From: Nikolay Borisov
Date: Tue Aug 22 2023 - 02:45:20 EST




On 22.08.23 г. 5:22 ч., Josh Poimboeuf wrote:
On Tue, Aug 22, 2023 at 12:01:29AM +0100, Andrew Cooper wrote:
On 21/08/2023 4:16 pm, Josh Poimboeuf wrote:
On Mon, Aug 21, 2023 at 12:27:23PM +0100, Andrew Cooper wrote:
The SRSO safety depends on having a CALL to an {ADD,LEA}/RET sequence which
has been made safe in the BTB. Specifically, there needs to be no pertubance
to the RAS between a correctly predicted CALL and the subsequent RET.

Use the new infrastructure to CALL to a return thunk. Remove
srso_fam1?_safe_ret() symbols and point srso_fam1?_return_thunk().

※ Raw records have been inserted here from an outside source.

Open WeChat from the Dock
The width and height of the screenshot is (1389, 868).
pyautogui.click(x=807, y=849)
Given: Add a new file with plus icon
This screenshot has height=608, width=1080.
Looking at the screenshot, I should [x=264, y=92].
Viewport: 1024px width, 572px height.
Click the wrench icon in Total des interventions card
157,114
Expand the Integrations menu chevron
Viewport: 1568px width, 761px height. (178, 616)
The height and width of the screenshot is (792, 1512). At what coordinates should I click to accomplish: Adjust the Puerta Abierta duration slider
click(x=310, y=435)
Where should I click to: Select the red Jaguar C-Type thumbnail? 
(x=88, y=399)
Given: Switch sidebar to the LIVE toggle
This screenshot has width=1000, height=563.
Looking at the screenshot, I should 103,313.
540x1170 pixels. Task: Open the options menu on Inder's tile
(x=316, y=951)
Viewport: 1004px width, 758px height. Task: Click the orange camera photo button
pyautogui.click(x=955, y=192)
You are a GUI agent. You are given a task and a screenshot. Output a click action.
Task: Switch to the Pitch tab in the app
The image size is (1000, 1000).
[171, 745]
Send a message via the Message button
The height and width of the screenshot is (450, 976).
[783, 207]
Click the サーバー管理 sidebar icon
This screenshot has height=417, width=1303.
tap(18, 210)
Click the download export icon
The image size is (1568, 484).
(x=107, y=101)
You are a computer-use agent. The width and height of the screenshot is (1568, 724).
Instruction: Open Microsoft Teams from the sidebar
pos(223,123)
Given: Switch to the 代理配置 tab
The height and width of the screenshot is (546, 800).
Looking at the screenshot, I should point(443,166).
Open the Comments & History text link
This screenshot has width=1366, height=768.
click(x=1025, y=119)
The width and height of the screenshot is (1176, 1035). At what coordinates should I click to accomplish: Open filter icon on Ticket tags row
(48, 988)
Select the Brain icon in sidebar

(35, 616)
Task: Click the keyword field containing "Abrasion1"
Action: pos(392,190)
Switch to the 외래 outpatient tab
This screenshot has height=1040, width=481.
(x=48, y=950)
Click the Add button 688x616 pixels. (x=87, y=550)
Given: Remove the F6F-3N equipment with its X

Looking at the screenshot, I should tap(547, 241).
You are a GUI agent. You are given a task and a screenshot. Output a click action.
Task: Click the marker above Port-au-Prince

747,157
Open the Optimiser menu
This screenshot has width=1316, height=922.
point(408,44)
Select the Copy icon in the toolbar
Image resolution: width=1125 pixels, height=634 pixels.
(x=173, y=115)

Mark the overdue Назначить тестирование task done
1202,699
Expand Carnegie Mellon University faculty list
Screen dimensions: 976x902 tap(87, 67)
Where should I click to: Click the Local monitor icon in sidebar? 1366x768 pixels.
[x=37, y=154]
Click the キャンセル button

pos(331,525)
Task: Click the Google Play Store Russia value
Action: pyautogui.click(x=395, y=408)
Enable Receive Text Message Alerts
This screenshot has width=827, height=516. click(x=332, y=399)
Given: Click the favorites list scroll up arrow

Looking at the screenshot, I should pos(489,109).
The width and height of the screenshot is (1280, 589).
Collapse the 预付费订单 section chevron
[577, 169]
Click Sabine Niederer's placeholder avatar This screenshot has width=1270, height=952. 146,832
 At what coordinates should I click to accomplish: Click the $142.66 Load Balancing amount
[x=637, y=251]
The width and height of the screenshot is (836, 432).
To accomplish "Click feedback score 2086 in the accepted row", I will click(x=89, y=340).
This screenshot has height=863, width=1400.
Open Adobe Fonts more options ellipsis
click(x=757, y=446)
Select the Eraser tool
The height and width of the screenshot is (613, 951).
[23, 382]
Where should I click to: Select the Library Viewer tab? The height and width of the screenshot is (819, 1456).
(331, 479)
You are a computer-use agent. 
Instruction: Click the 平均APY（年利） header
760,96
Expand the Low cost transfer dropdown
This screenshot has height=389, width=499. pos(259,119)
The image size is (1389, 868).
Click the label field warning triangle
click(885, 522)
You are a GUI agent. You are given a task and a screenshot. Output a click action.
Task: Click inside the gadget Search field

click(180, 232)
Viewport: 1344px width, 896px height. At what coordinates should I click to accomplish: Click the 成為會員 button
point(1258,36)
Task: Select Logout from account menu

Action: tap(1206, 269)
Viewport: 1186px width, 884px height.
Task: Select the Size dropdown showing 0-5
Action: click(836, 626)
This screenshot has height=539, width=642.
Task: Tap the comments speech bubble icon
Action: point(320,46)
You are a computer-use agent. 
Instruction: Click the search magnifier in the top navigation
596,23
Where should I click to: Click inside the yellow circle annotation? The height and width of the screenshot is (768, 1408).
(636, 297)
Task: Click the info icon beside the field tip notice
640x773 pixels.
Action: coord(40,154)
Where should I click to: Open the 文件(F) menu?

This removes one taken branch from every function return, which will reduce
the overhead of the mitigation. It also removes one of three moving pieces
from the SRSO mess.
So, the address of whatever instruction comes after the 'CALL
srso_*_return_thunk' is added to the RSB/RAS, and that might be
speculated to when the thunk returns. Is that a concern?

That is very intentional, and key to the safety.

Replacing a RET with a CALL/{ADD,LEA}/RET sequence is a form of
retpoline thunk.  The only difference with regular retpolines is that
the intended target is already on the stack, and not in a GPR.


If the CALL mispredicts, it doesn't matter.  When decode catches up
(allegedly either instantaneously on Fam19h, or a few cycles late on
Fam17h), the top of the RAS is corrected will point at the INT3
following the CALL instruction.

That's the thing though, at least with my kernel/compiler combo there's
no INT3 after the JMP __x86_return_thunk, and there's no room to patch
one in after the CALL, as the JMP and CALL are both 5 bytes.

FWIW gcc's mfunction-return=thunk-return only ever generates a jmp, thunk/thunk-inline OTOH generates a "full fledged" thunk with all the necessary speculation catching tricks.